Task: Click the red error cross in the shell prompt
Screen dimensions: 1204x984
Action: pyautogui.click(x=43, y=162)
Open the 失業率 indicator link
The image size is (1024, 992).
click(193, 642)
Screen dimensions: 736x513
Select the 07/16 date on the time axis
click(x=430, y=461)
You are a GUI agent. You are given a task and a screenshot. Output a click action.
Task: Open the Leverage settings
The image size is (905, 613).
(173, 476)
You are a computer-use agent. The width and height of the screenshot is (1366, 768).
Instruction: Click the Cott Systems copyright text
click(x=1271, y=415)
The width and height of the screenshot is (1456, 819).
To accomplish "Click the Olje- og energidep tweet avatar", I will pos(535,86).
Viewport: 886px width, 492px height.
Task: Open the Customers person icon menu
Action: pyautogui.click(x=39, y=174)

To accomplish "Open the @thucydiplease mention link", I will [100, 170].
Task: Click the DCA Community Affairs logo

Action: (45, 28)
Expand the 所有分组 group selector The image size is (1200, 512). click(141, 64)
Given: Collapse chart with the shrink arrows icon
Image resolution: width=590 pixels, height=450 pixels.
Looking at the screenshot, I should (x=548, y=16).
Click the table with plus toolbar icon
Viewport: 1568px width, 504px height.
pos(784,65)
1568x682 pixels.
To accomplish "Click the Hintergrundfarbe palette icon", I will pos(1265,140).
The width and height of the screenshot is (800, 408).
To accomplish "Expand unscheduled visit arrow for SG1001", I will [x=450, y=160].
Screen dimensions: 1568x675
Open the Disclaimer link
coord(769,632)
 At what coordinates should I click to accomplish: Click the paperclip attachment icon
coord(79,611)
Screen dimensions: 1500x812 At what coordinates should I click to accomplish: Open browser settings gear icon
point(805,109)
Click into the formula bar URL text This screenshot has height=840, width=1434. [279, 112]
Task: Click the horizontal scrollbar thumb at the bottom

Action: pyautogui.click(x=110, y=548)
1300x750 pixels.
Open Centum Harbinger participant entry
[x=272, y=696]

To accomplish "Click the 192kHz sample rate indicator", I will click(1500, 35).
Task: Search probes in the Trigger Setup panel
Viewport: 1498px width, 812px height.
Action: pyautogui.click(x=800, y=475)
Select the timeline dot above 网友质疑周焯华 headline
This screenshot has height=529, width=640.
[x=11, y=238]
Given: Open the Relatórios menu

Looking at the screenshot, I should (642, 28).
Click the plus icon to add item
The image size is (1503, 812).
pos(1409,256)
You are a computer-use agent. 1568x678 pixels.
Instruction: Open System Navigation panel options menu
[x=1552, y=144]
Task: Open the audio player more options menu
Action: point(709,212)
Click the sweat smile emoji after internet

GOAL: Copy every row above exactly as it appears.

ANSWER TO THIS PROBLEM:
Task: Click the red error cross in the shell prompt
Screen dimensions: 1204x984
Action: pyautogui.click(x=43, y=162)
Open the 失業率 indicator link
The image size is (1024, 992).
click(193, 642)
Screen dimensions: 736x513
Select the 07/16 date on the time axis
click(x=430, y=461)
You are a GUI agent. You are given a task and a screenshot. Output a click action.
Task: Open the Leverage settings
The image size is (905, 613).
(173, 476)
You are a computer-use agent. The width and height of the screenshot is (1366, 768).
Instruction: Click the Cott Systems copyright text
click(x=1271, y=415)
The width and height of the screenshot is (1456, 819).
To accomplish "Click the Olje- og energidep tweet avatar", I will pos(535,86).
Viewport: 886px width, 492px height.
Task: Open the Customers person icon menu
Action: pyautogui.click(x=39, y=174)

To accomplish "Open the @thucydiplease mention link", I will [100, 170].
Task: Click the DCA Community Affairs logo

Action: (45, 28)
Expand the 所有分组 group selector The image size is (1200, 512). click(141, 64)
Given: Collapse chart with the shrink arrows icon
Image resolution: width=590 pixels, height=450 pixels.
Looking at the screenshot, I should (x=548, y=16).
Click the table with plus toolbar icon
Viewport: 1568px width, 504px height.
pos(784,65)
1568x682 pixels.
To accomplish "Click the Hintergrundfarbe palette icon", I will pos(1265,140).
The width and height of the screenshot is (800, 408).
To accomplish "Expand unscheduled visit arrow for SG1001", I will [x=450, y=160].
Screen dimensions: 1568x675
Open the Disclaimer link
coord(769,632)
 At what coordinates should I click to accomplish: Click the paperclip attachment icon
coord(79,611)
Screen dimensions: 1500x812 At what coordinates should I click to accomplish: Open browser settings gear icon
point(805,109)
Click into the formula bar URL text This screenshot has height=840, width=1434. [279, 112]
Task: Click the horizontal scrollbar thumb at the bottom

Action: pyautogui.click(x=110, y=548)
1300x750 pixels.
Open Centum Harbinger participant entry
[x=272, y=696]

To accomplish "Click the 192kHz sample rate indicator", I will click(1500, 35).
Task: Search probes in the Trigger Setup panel
Viewport: 1498px width, 812px height.
Action: pyautogui.click(x=800, y=475)
Select the timeline dot above 网友质疑周焯华 headline
This screenshot has height=529, width=640.
[x=11, y=238]
Given: Open the Relatórios menu

Looking at the screenshot, I should (642, 28).
Click the plus icon to add item
The image size is (1503, 812).
pos(1409,256)
You are a computer-use agent. 1568x678 pixels.
Instruction: Open System Navigation panel options menu
[x=1552, y=144]
Task: Open the audio player more options menu
Action: point(709,212)
Click the sweat smile emoji after internet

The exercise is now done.